### Source data

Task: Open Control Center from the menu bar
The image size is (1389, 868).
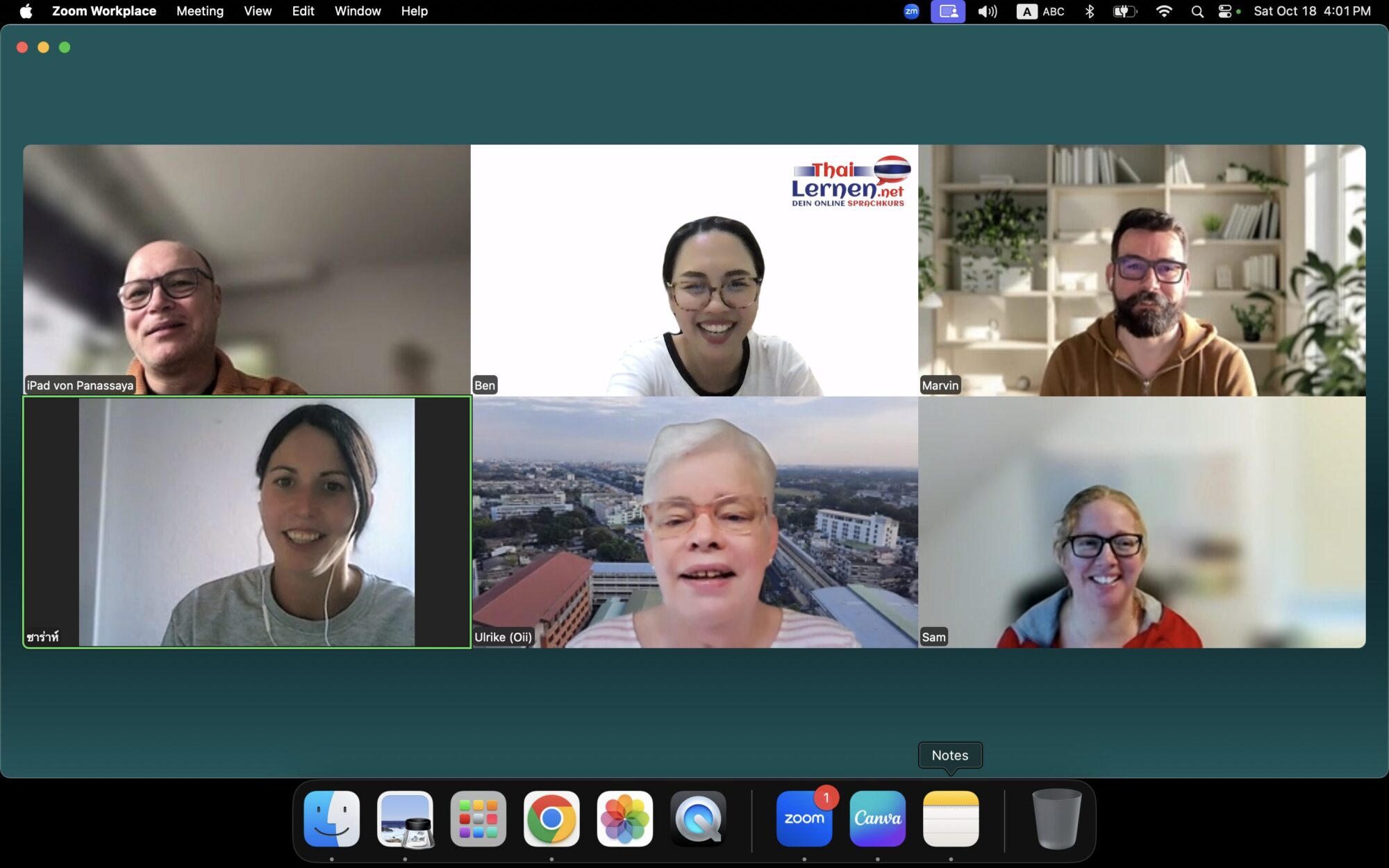Action: tap(1225, 11)
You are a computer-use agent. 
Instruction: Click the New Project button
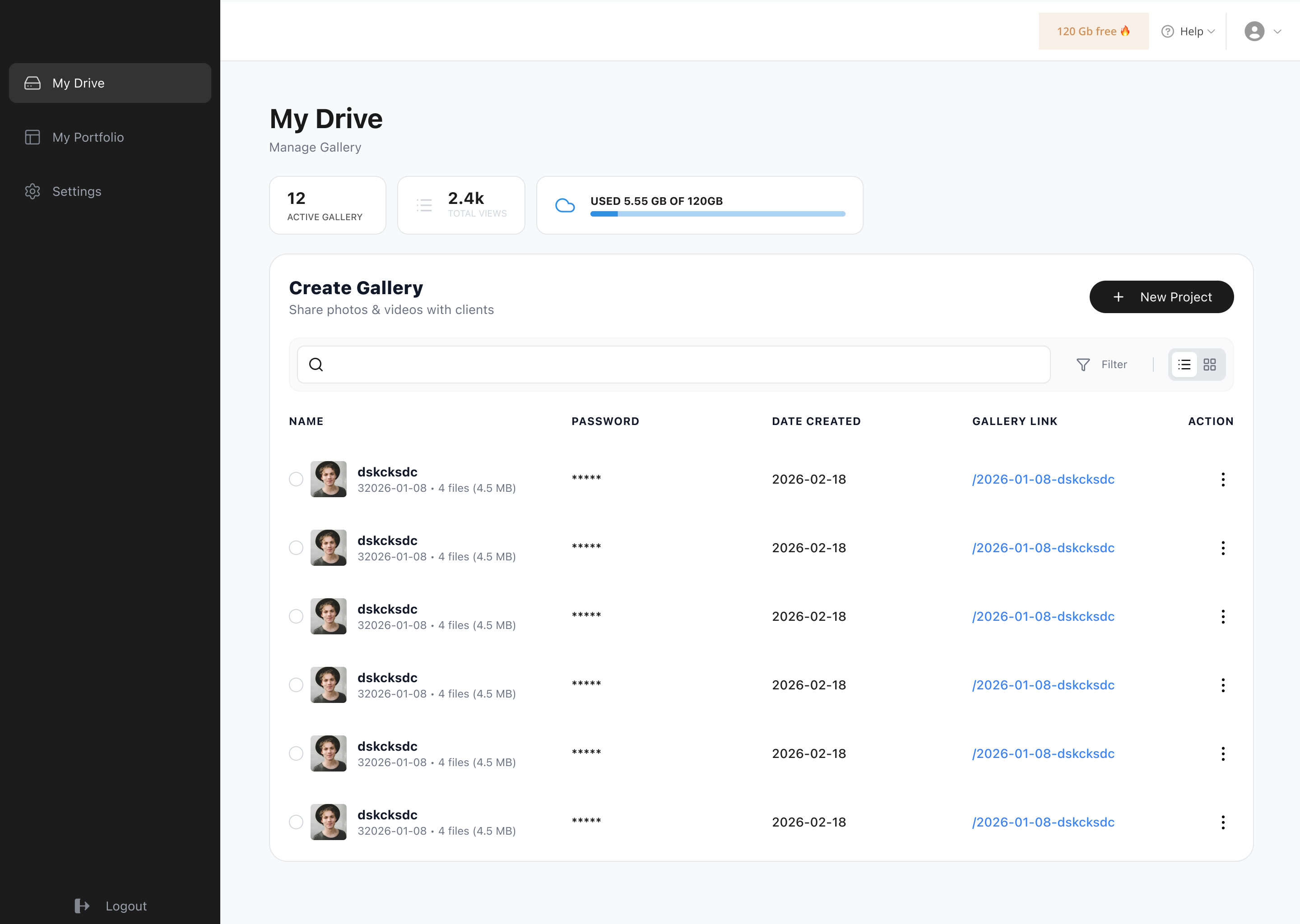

######

Do not include pictures. Copy only the lines running from the line with "The image size is (1389, 868)." through the last line of the records, exactly as they appear.

Worked solution:
The image size is (1389, 868).
Action: tap(1225, 11)
You are a computer-use agent. 
Instruction: Click the New Project button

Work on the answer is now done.